#### TASK GOAL:
From the line containing "Click the Template field label" to the final line of the entries, copy each line exactly. Pictures stay out.

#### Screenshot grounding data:
"""

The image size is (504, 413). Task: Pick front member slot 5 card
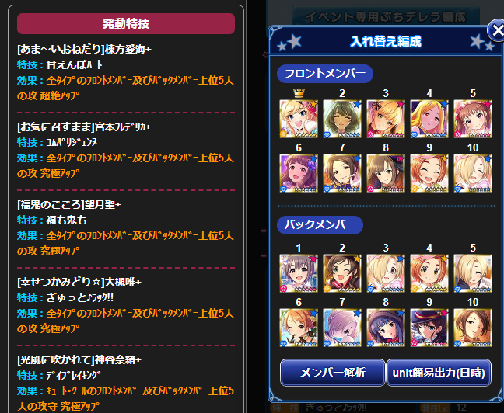coord(473,119)
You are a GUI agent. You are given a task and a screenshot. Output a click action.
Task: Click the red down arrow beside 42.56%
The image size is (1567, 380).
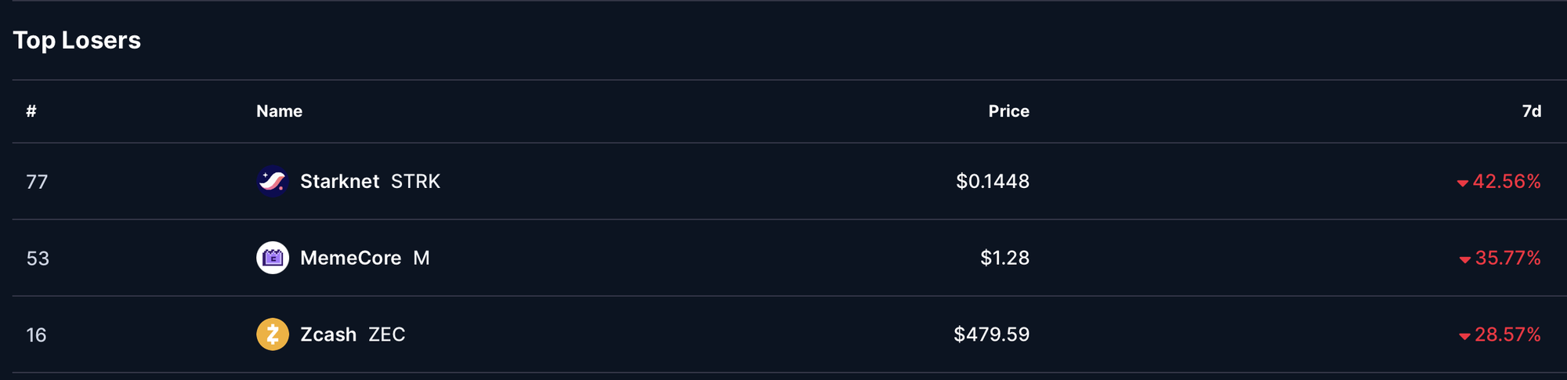pos(1462,183)
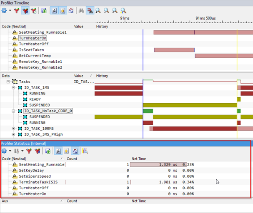Toggle the yellow data view button in the timeline toolbar
The image size is (253, 213).
coord(63,10)
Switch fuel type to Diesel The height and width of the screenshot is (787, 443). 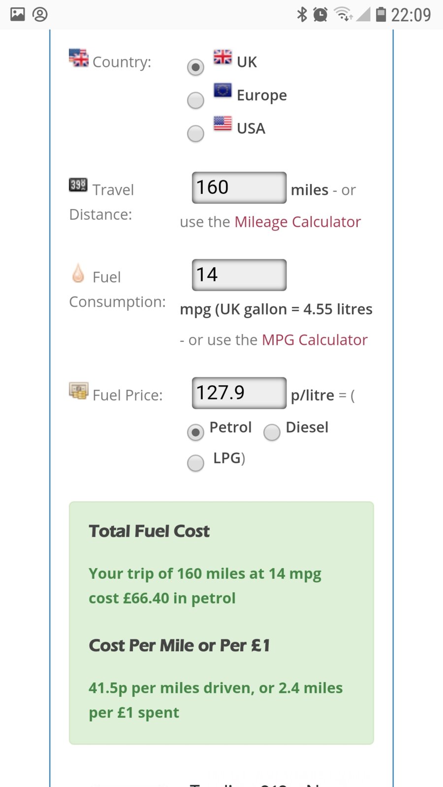point(272,432)
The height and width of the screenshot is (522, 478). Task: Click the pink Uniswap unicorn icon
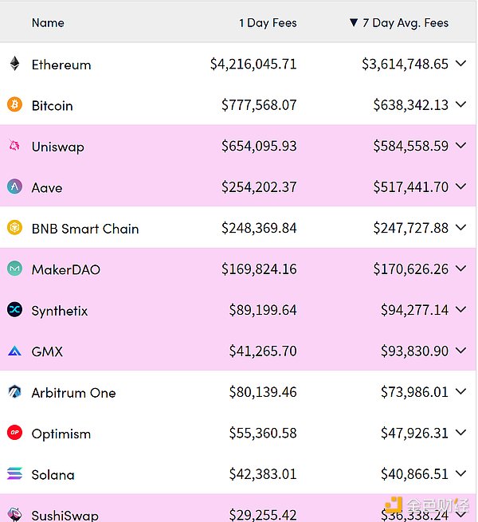pos(14,146)
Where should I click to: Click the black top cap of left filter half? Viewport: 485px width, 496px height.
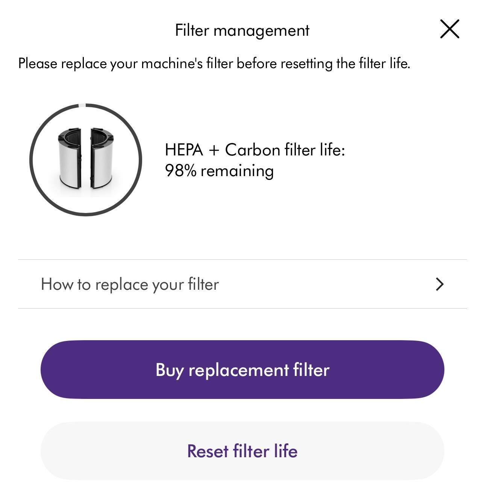point(70,132)
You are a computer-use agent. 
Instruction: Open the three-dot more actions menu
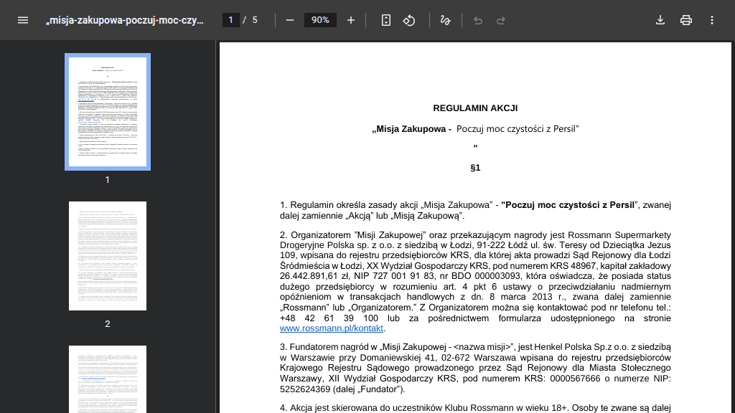pyautogui.click(x=711, y=20)
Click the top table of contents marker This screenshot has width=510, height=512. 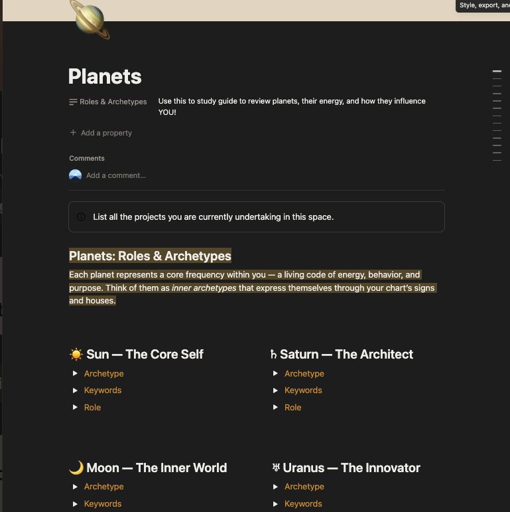tap(497, 71)
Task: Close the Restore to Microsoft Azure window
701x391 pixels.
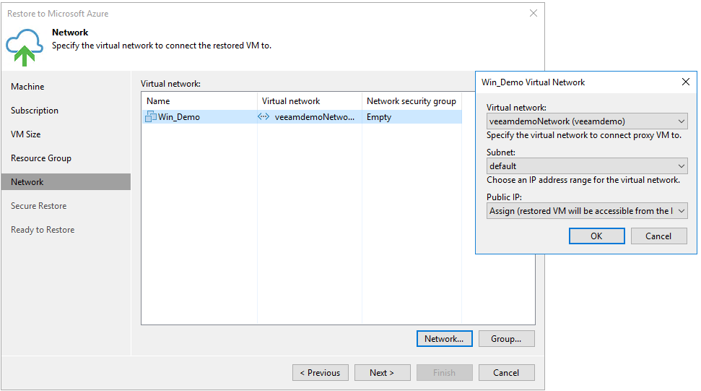Action: 534,13
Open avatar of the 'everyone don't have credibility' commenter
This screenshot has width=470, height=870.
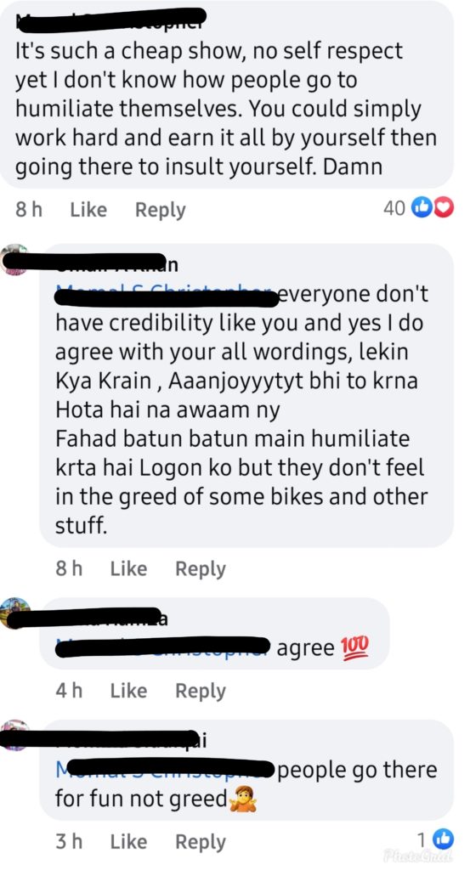pyautogui.click(x=14, y=258)
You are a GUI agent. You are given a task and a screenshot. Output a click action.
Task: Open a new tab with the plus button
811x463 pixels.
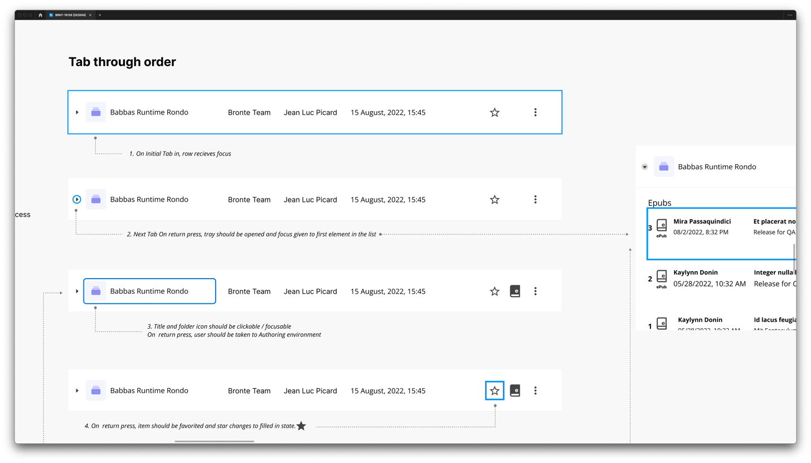pos(100,15)
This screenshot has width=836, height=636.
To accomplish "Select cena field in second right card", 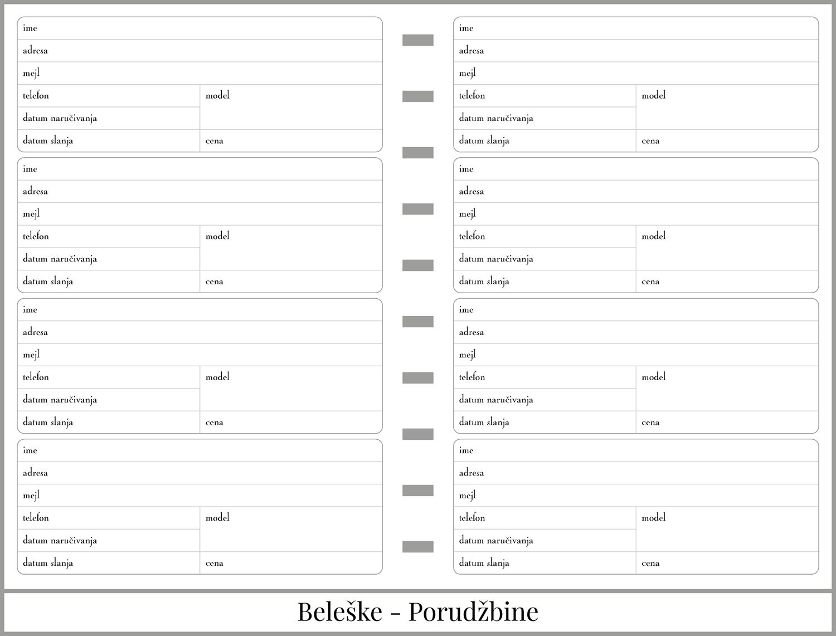I will click(x=727, y=281).

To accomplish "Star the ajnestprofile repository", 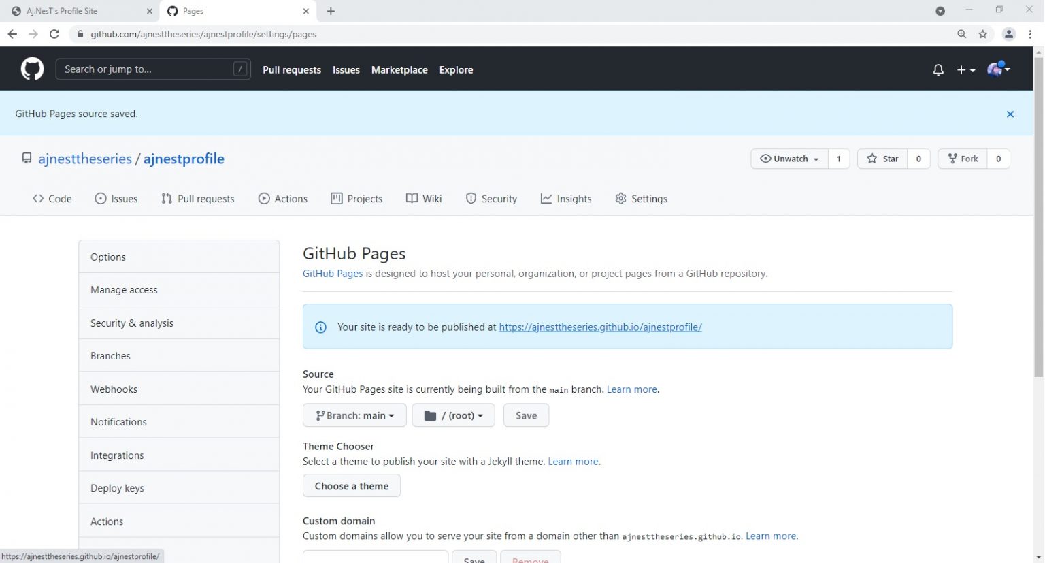I will (882, 159).

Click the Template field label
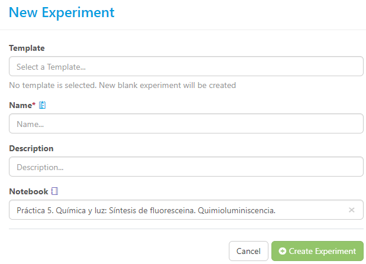pyautogui.click(x=27, y=48)
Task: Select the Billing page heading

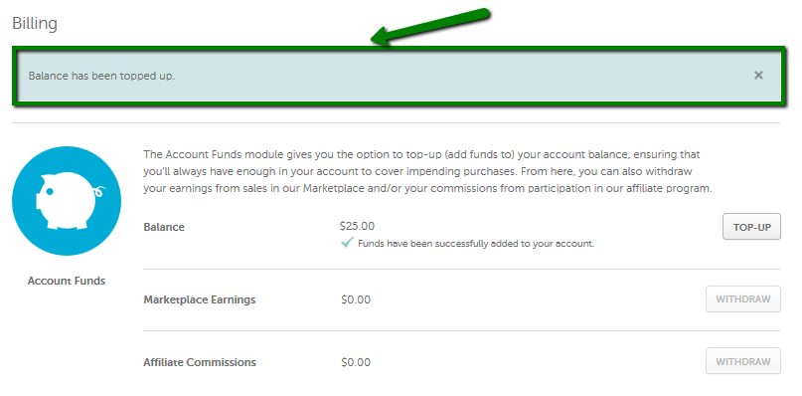Action: (35, 24)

"""

#### RESPONSE FOR THIS EXERCISE:
Click the Template field label
pyautogui.click(x=27, y=48)
Task: Select the Billing page heading

Action: (35, 24)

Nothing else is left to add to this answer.